“Uma câmera na mão e uma ideia na cabeça”. A frase de Glauber Rocha traduz bem o desafio do cineasta Yasser Socarrás. Em um momento em que Cuba passa por grandes mudanças, como a unificação da moeda, o cineasta Yasser sai do país de origem para viver uma experiência totalmente nova em termos práticos de filmagem. Especializado em fazer cinema de baixo orçamento, o cubano participou da XIV Semana acadêmica da FAC.
Mas como se faz cinema com baixo custo? Bom, vamos começar pelo princípio de que o sistema de cinema colaborativo independe de uma grande empresa patrocinadora, ele depende sim de uma ideia. “Um grupo de pessoas se reúne, ou uma pessoa pode fazer cinema sozinha” – explica o cubano.

O desafio de cineastas como Yasser é produzir cinema de baixo orçamento em um cenário dividido: entre grandes produções que arrecadam milhões, e curtas metragens feitos com apenas uma câmera. “Num processo industrial precisa cinco pessoas para operar uma câmera. Uma só pessoa pode operar a câmera e dirigir um curta. A primeira diferença que tem o cinema industrial e o cinema de baixo orçamento em Cuba, é que não é uma opção. O cinema de baixo orçamento é o que você tem à mão para fazer” – lembra o cineasta.
Vale lembrar que no Brasil o cinema tem mais de 110 anos de história e passou por várias fases, mas também nunca se consolidou como indústria. Ficou flutuando entre colaborativo e industrial. Depois do cinema de retomada nos anos 90, despontaram no Brasil grandes produções como Tropa de Elite, que em sua segunda parte teve a maior bilheteria da história do país. Com a marca histórica de 102,6 milhões de reais, Tropa de elite 2, dirigido por José Padilha supera até mesmo o famoso Avatar em faturamento nas salas de cinema do país.
Entre muitos prós e contras, Yasser aponta algumas características dos dois sistemas de produção cinematográfica. “Outra diferença é a liberdade, que de alguma forma se tem sendo independente de uma grande indústria. Tem suas vantagens e desvantagens. A maior desvantagem é colocar isso no sistema de exibição e distribuição” – completa o cineasta. Ele explica também quanto aos incentivos e patrocínios às produções cinematográficas no seu país de origem. “Temos o icaic que é a indústria de cinema oficial do governo que até poucos anos era quem bancava o cinema. Agora começaram a sair pessoas independentes que aí começam a captar orçamento fora do país” – aponta Yasser.

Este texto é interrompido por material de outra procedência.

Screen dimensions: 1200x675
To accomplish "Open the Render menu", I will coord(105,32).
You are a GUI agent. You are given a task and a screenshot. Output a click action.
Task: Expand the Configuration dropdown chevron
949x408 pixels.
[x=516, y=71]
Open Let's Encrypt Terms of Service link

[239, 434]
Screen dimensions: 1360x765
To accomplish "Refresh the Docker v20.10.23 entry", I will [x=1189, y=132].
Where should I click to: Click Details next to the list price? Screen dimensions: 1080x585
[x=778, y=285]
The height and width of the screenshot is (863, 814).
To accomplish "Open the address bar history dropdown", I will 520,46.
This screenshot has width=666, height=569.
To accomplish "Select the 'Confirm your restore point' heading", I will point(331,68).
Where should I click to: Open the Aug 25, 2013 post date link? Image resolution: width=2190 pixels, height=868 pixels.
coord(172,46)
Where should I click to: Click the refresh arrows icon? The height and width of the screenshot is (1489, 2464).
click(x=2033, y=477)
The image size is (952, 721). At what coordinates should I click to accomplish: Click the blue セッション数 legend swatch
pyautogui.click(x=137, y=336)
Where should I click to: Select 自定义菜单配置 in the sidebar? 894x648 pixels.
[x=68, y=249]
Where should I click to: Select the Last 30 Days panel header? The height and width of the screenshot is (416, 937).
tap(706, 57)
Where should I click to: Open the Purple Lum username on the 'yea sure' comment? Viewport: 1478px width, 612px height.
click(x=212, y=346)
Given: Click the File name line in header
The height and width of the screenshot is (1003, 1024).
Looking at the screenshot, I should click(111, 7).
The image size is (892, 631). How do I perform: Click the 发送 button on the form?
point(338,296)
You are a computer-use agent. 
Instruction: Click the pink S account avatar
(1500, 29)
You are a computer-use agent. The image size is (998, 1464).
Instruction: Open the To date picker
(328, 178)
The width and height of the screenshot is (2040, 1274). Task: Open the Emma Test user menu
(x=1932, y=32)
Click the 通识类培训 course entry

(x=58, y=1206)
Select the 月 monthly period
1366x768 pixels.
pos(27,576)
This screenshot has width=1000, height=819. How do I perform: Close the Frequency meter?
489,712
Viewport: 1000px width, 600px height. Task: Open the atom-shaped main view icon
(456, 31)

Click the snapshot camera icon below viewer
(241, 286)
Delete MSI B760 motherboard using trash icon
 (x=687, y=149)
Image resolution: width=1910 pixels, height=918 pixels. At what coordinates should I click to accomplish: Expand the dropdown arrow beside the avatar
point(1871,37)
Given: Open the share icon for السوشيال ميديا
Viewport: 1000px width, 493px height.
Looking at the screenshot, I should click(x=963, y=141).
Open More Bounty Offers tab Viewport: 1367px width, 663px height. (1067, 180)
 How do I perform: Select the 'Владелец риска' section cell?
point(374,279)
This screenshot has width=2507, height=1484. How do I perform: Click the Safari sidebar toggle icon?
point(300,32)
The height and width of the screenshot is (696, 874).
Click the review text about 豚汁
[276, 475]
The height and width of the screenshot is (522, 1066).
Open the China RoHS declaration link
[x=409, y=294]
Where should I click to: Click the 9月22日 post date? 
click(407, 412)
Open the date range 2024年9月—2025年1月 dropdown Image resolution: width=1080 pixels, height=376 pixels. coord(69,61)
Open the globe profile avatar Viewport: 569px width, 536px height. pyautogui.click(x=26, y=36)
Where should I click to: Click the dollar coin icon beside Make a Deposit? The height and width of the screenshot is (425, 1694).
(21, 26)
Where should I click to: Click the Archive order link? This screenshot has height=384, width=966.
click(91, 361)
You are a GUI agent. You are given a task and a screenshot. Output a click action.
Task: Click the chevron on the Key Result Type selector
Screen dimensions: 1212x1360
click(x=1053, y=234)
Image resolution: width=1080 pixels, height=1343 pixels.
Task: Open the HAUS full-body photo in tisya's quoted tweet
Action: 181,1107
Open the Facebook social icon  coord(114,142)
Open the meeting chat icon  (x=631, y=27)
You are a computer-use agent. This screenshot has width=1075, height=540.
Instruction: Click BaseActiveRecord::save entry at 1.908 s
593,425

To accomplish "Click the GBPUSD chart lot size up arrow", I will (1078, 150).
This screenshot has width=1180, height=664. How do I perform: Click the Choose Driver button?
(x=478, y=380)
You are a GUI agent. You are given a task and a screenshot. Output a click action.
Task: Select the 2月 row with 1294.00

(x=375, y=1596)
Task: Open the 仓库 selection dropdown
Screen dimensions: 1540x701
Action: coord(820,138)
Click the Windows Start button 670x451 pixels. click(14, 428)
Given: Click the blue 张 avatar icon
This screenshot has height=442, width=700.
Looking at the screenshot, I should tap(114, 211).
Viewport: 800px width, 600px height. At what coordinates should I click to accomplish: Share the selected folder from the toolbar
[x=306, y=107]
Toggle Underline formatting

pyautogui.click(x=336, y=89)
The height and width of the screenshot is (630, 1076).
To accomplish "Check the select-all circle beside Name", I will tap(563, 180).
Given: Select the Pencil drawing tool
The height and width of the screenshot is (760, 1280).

Pode-se perceber uma grande diferença entre Brasil e Cuba com relação ao cinema e a cultura em geral. Você sabe quanto custa uma entrada para assistir um filme nos cinemas cubanos? Custa o equivalente à R$ 0,05. Outra diferença é a cultura do povo cubano, que costuma consumir muitas produções cinematográficas. “É perguntado muito aos brasileiros sobre o cinema brasileiro e eles não conhecem os filmes, mas em Cuba se conhece todos os filmes brasileiros. O cubano está sempre atrás do filme que vai sair” – conta Yasser. Fica a dica aos brasileiros, que tem muitos incentivos, mas não tem cinema por cinco centavos.